In his liner notes, Kowalski, the Berlin-based German-American composer and singer of Persian origin, succinctly describes the album thus: “It took about five years to birth these twelve songs. They were assembled from both famous and lesser-known miniatures by Frédéric Chopin, Robert Schumann, Aram Khachaturian, Maurice Ravel, Edvard Grieg, Amy Beach, Germaine Tailleferre, Claude Debussy, and Gabriel Fauré. I kept unearthing timeless, intimate, vulnerable poems from Ginsberg’s oeuvre, and for some reason, again and again, these poems, with little or no reworking, functioned very naturally as song lyrics. The quiet, inner-directed vocals strictly followed the piano’s motifs and themes, while the piano parts, in turn, stuck to their original versions, with only the most imperceptible of alterations here and there.”

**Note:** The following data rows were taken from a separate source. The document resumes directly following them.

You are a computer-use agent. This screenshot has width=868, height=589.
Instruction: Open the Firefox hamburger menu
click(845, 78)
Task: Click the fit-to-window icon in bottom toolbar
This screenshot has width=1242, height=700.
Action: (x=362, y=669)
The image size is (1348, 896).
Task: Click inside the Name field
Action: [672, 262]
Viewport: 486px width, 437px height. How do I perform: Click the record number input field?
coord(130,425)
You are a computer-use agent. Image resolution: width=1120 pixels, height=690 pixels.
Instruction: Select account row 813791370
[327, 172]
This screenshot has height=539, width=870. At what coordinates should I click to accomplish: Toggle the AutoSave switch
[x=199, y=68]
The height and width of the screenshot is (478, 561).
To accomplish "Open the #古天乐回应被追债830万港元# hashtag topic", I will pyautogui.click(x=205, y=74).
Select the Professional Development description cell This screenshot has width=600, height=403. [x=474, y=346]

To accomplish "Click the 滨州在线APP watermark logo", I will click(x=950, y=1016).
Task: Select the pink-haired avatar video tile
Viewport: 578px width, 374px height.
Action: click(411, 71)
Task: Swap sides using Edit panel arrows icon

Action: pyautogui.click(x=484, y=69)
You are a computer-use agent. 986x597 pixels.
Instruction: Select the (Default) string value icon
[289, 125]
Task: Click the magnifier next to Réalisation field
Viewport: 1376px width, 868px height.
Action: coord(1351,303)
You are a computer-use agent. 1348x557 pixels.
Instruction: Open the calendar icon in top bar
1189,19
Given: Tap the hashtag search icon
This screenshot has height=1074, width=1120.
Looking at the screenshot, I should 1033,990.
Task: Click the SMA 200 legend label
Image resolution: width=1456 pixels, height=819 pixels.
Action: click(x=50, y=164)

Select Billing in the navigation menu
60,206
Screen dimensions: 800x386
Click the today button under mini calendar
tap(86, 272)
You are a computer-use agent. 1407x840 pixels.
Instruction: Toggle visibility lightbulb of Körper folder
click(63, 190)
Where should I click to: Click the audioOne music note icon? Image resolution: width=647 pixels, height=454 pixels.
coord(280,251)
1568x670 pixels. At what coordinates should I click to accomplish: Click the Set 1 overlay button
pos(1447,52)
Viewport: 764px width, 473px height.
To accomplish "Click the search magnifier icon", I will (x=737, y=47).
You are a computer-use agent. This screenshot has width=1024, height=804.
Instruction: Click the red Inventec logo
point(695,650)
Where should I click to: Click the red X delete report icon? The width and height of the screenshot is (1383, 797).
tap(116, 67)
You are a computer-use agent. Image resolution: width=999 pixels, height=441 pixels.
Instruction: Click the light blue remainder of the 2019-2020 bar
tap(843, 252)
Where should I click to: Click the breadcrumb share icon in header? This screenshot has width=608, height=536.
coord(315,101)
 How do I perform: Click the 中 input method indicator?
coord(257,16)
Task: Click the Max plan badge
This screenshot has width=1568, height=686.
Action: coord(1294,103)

The result is a song cycle reminiscent of Tom Waits, Jim Morrison, and David Bowie, infused with the musicality of Bill Evans, Kurt Weill, and Michel Legrand. Kowalski describes it as a great stroke of luck that three of his closest musician friends played the piano on this album in order to transform a mere concept into actual music: “Three personalities with contrasting pianistic spirits, as distinct as the material we engaged with here: Igor Levit, whom I love above all for his three great Bs: Busoni, Bach, Brahms. Johanna Summer, who improvises between jazz and classical so freely and so thoroughly that it makes me dizzy with joy. And Chilly Gonzales, who with Solo Piano and its successors, has done more for contemporary miniatures than any other living composer.” With the album Songs With Words, this remarkable group has created a fascinating interplay between the pristine European piano tradition and the American poetry of the Beat Generation.